Он напрягался, кричал изо всех сил, хотя у него уже сжималось горло и не хватало дыхания, но бесчисленные, неодолимые голоса перекрывали его крик, а деревья и кусты угрожающе топорщились. Он мчался, не чувствуя под собой коня. Волосы у него вставали дыбом. Захлебываясь, он кричал не замолкая, пока не выехал на равнину, где голоса постепенно утихли и смолкли.
Рассвет застал его в Горице, близ Сараева. Он остановился среди сливовых садов. Конь каждую минуту спотыкался, ноги у него были сбиты в кровь, бока ввалились. Небо светилось розовым светом, пронизывавшим тонкие облака. Над городом, в котловине, лежал низкий туман, из которого, как мачты затонувших кораблей, торчали минареты.
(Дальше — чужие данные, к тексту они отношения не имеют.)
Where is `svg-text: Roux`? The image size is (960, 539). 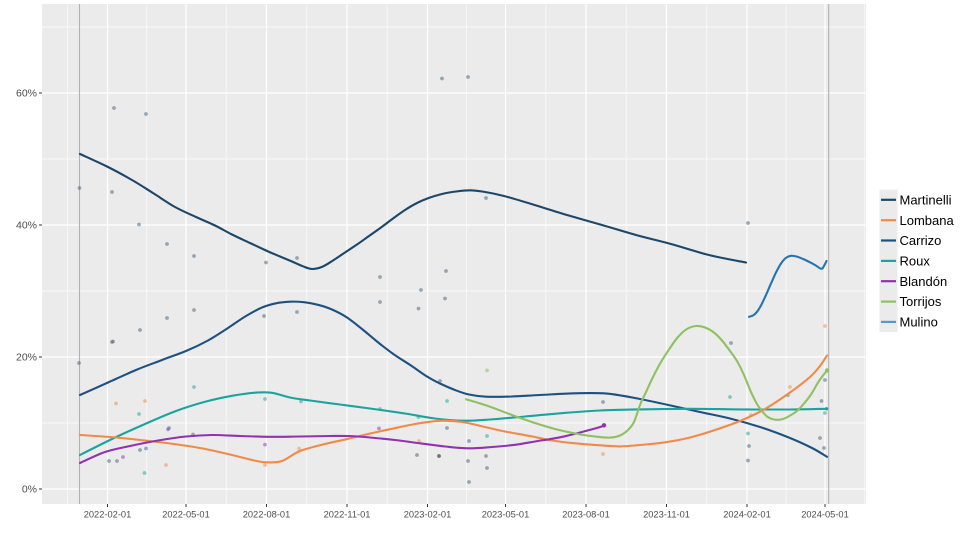 svg-text: Roux is located at coordinates (916, 262).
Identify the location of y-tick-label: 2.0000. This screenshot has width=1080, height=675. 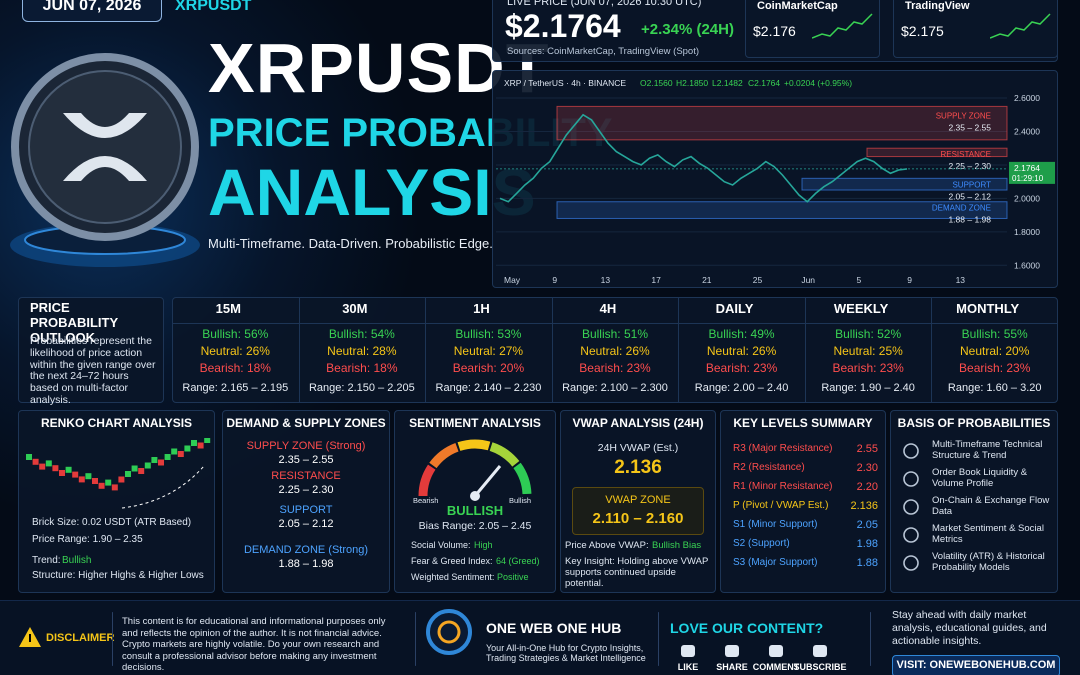
(1027, 198).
Он провел рукой по влажному лицу. Попытался разогнать пляшущие черные круги перед глазами, мешавшие ему видеть и сияние дня, и город внизу. Он тер виски, вертел головой, но черные круги перемещались вместе с его взглядом, и все расплывалось, мрачнело, дрожало. Оглушала тишина, а в ней слышалось, как непрерывно шумит и бьется в жилах на шее кровь. Он не мог понять, где находится, не мог вспомнить, какой сегодня день. Подумал было о Сараеве, но в голову лезли и путались кавказские города со своими минаретами. Временами он совсем ничего не видел.
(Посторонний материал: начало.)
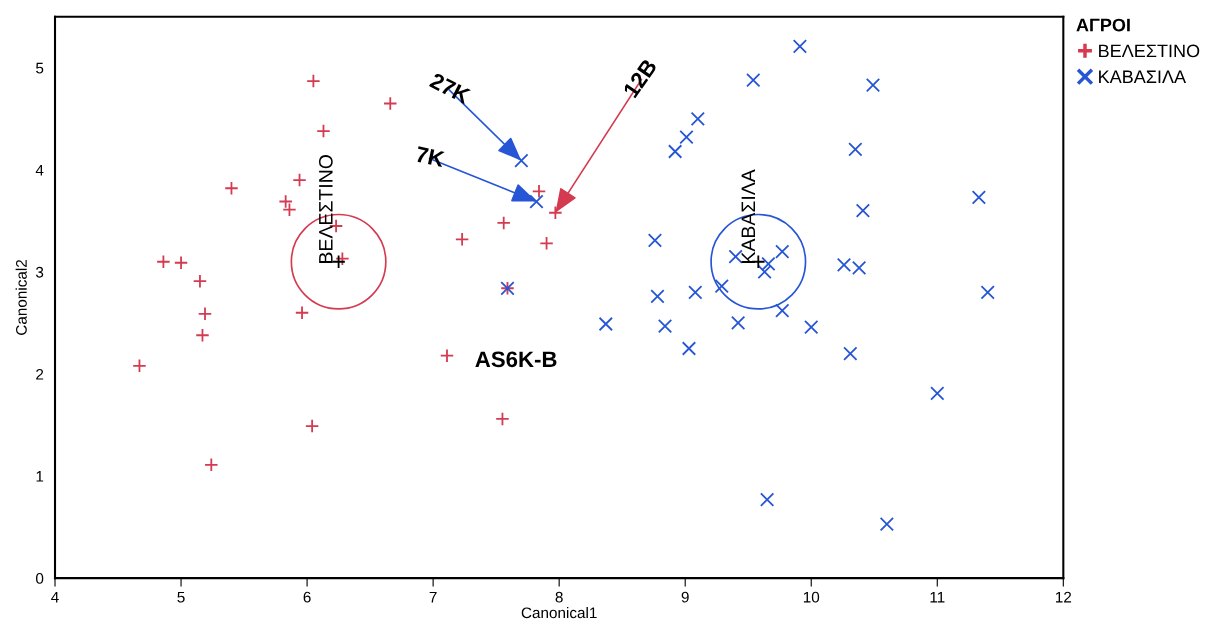  What do you see at coordinates (55, 597) in the screenshot?
I see `x-tick-label: 4` at bounding box center [55, 597].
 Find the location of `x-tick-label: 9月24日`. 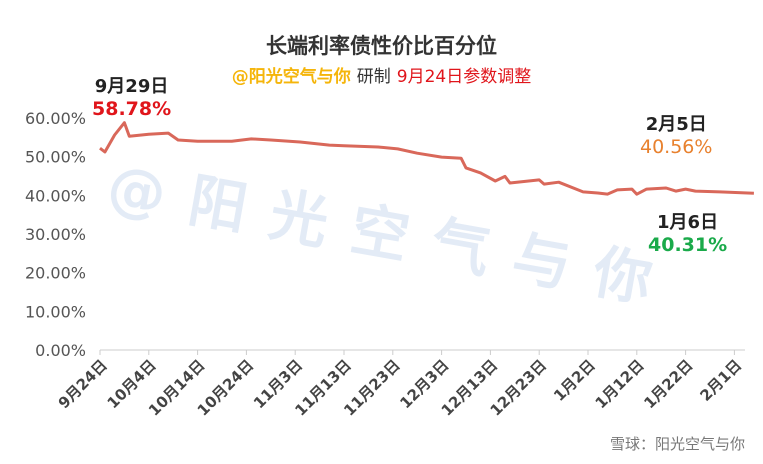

С трудом выбравшись из лабиринта садов и заборов, Мустафа въехал на улицы города и остановил коня у кофейни, где на просторной зеленой лужайке рядом с кладбищем и источником уже сидели, прихлебывая кофе, турки. Он слез с коня и подошел к ним. Грязный, в измятой одежде, он неуверенно ступал через тьму, застилавшую ему глаза. На мгновенье он увидел лица, окружавшие его, но они тут же исчезли, потом показались снова – опрокинутые, раздвоившиеся. Сел. Сквозь шум крови в ушах Мустафа прислушивался к разговорам, с трудом улавливая связь между отдельными словами. Говорили о гонениях, учиненных наместником султана Лутфи-бегом.
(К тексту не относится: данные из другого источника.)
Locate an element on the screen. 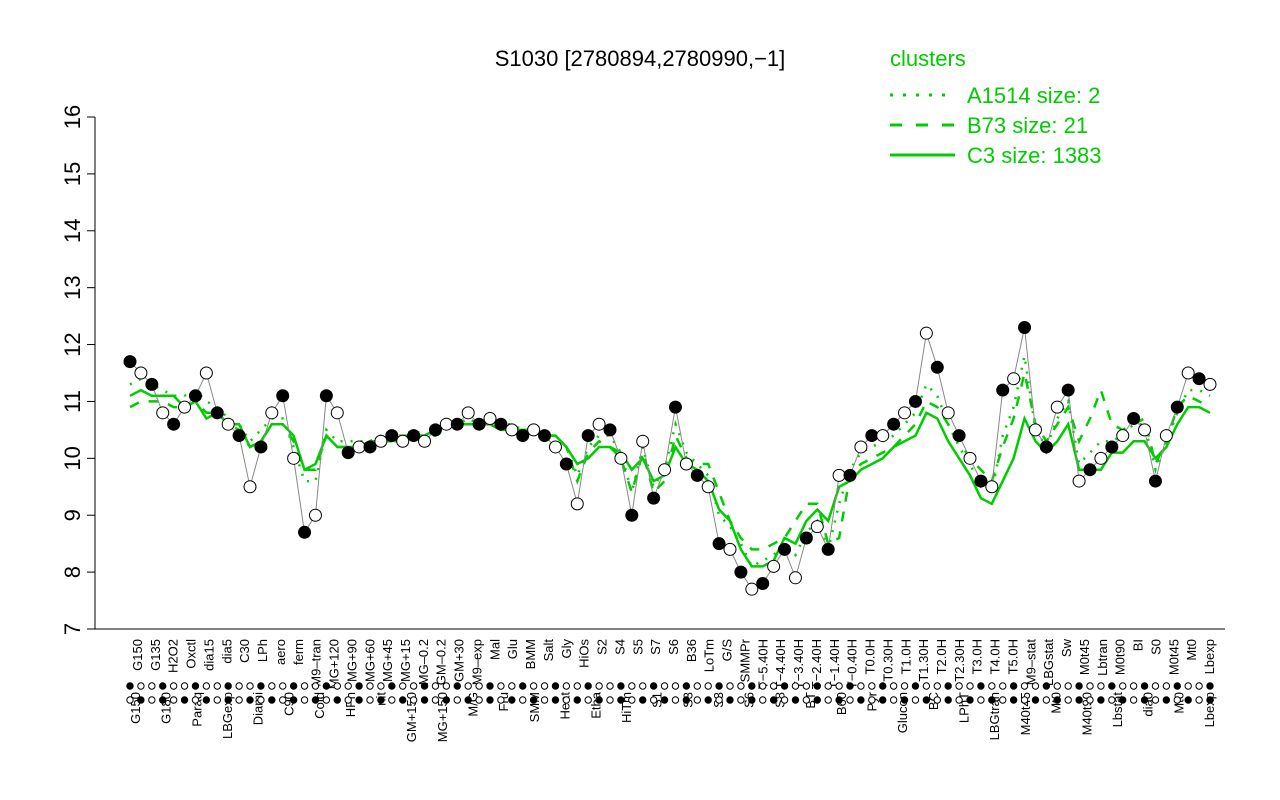  x-tick-label: T4.0H is located at coordinates (996, 656).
После многочисленных и затяжных войн и в самом Сараеве, и по всей Боснии развелось множество пьяниц и бродяг, участились убийства, грабежи и всякие насилия. Когда султану надоели жалобы, он послал в Сараево своего наместника, наделив его специальными полномочиями. Этот высокий, бледный, с тонкими обвисшими усами человек, проходивший по улицам с видом отшельника, ссутулясь и не глядя по сторонам, был неумолим, жесток и скор на расправу. Никто не помнил такой беспощадной жестокости. Всех попавшихся в пьяном виде, или слоняющихся без дела, или тех, на кого донесли как на грабителей или убийц, Лутфи-бег швырял в Жуту Табию, крепость, где палачи-анатолийцы душили жесткими шнурами всех подряд, без суда и следствия.